Konzerte & Party

Wortschatz

Hagen LiebingSind Sie eigentlich auch schon einmal zu einer After-Party eingeladen worden? Und wenn ja, hat Sie das vielleicht ebenso erschreckt wie mich? Selbst wenn dieser Begriff jetzt ja zunehmend bei Facebook, in Einladungsbriefen, auf Club-Werbeflyern und selbst in der Radioreklame auftaucht, kann ich mich nicht recht damit anfreunden.
Menschen aus dem angloamerikanischen Sprachraum mögen bei dieser Wortneuschöpfung vielleicht nicht zusammenzucken, aber hinsichtlich der deutschen Sprache ist mir das Trendwort viel zu sehr anatomisch konnotiert.

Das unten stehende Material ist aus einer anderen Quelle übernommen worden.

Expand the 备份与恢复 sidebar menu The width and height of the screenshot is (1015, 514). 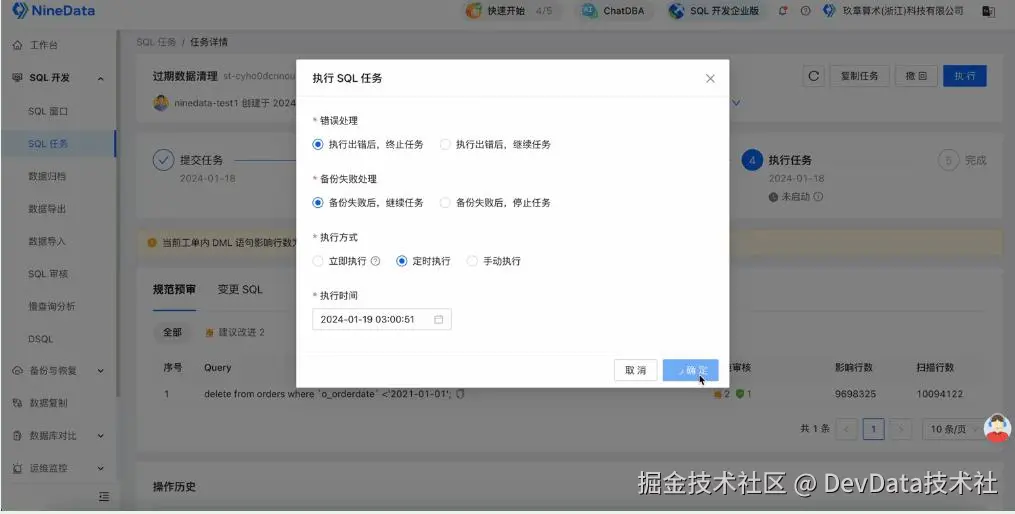point(58,370)
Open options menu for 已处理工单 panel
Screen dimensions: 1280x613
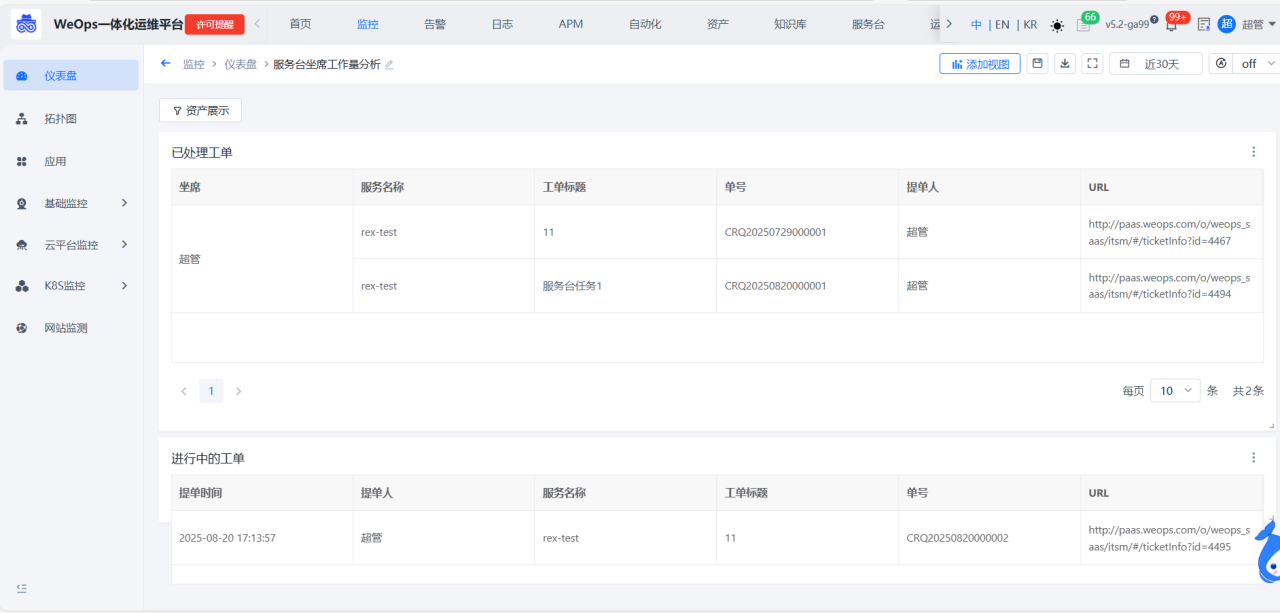(1253, 152)
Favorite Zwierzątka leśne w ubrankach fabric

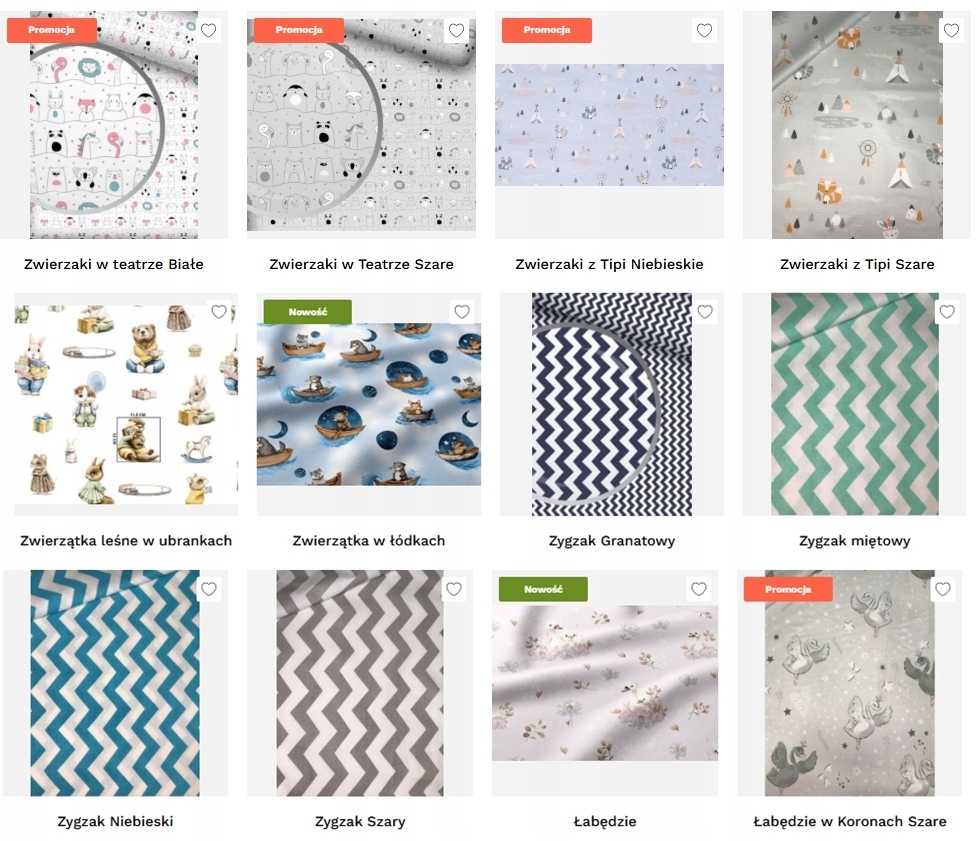[219, 312]
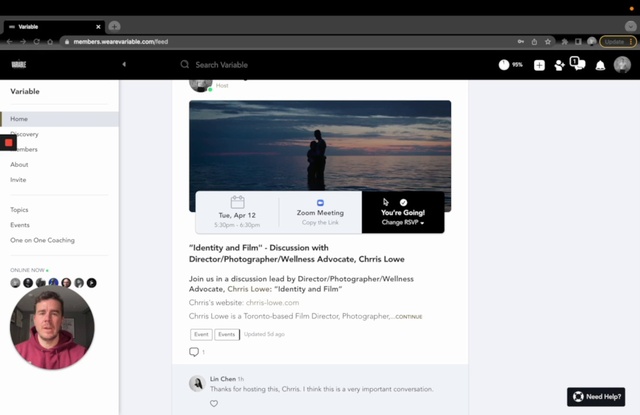Copy the Zoom Meeting link
Image resolution: width=640 pixels, height=415 pixels.
click(320, 223)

Wo noch mal findet diese Party statt?
Nein, besser nicht!
Eigentlich hießen solche Veranstaltungen früher doch mal ausreichend aussagekräftig After-Show-Party oder auch After-Work-Party, vielleicht ja auch noch After-Hour-Party. Und ich finde auch, dass man sich weiterhin die Mühe machen sollte, drei, vier Buchstaben mehr aufzuwenden, damit die nichts ahnenden Adressaten – sofern sie sich wie ich überwiegend in deutscher Sprache  ausdrücken – nicht gleich bei jeder Einladung automatisch denken, den Berghain-Dresscode befolgen zu müssen.